Maine, my home in America, has a serious domestic violence problem. I know about it mainly because the state government runs advertisements on television with pictures of women and children who have died from violence in their homes. At the end of the advertisements, the Governor appears surrounded by members of anti-domestic violence groups (large bikers prominently in the front row) to urge the audience to have “no tolerance for domestic violence.” Viewers also see a phone number they can call if they’re having a problem. Anyone affected by domestic violence can call the number any time, and there are sufficient shelters in place where women and children can go if they need to get away from an abuser.

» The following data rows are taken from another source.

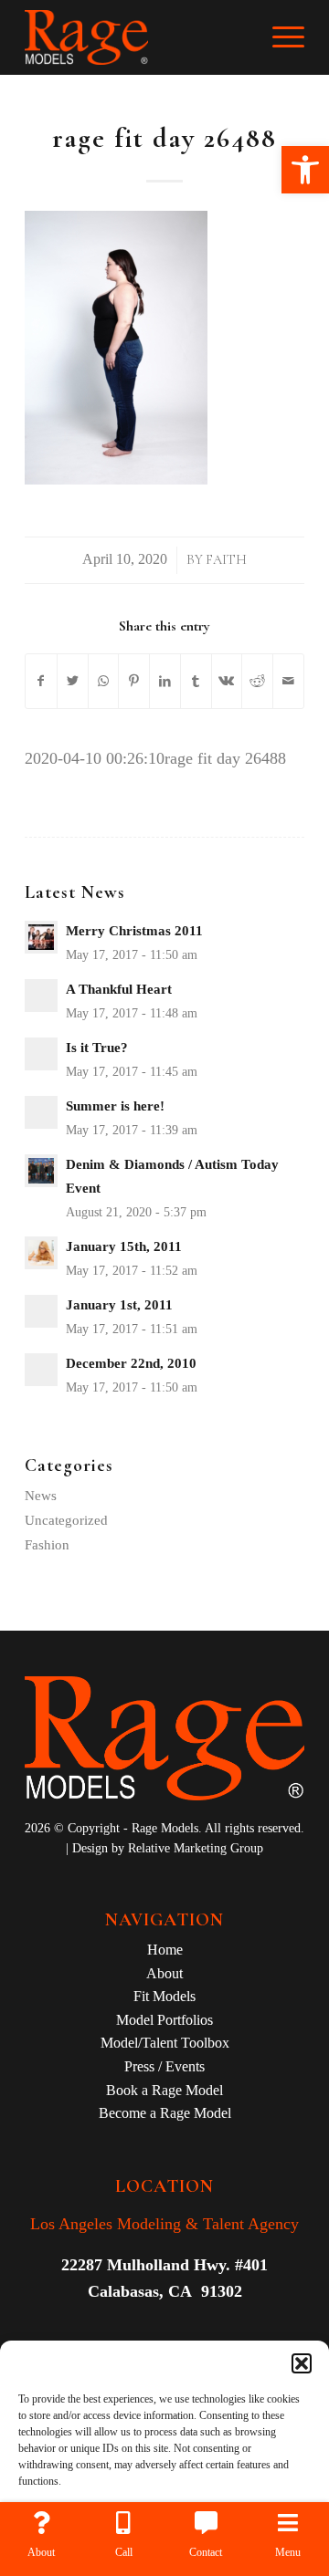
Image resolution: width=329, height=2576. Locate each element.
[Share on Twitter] (73, 681)
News (41, 1495)
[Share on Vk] (227, 681)
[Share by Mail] (288, 681)
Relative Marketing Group (195, 1848)
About (164, 1973)
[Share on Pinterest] (134, 681)
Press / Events (164, 2066)
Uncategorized (66, 1520)
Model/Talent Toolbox (165, 2042)
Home (165, 1949)
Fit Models (164, 1996)
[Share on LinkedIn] (165, 681)
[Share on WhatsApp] (104, 681)
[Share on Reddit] (257, 681)
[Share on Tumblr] (196, 681)
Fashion (47, 1545)
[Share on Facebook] (41, 681)
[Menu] (279, 37)
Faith (226, 560)
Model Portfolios (164, 2020)
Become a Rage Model (165, 2113)
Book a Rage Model (164, 2090)
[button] (305, 169)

Some people have complained that when I address rape and violence in the Tibetan community I’m making the community look bad or saying all Tibetan men are bad. Those complaints are completely missing the point. Just like Maine, and anywhere else in the world, the Tibetan community does have a problem with rape and domestic violence, the difference is how we respond to it. Instead of making the situation better or protecting victims we’ve been hiding the problem just so we can look good. Instead of a hotline to call or any shelters to go to we have denial and excuses. That’s what has to change, the response to a universal problem.
The whole world has problems, there’s no reason for us to pretend we don’t, it’s not a competition. The important thing is to focus on taking care of the community. I believe the first step is getting people to acknowledge and think about the problems. That isn’t about criticizing the community, it’s about compassion for the people in it.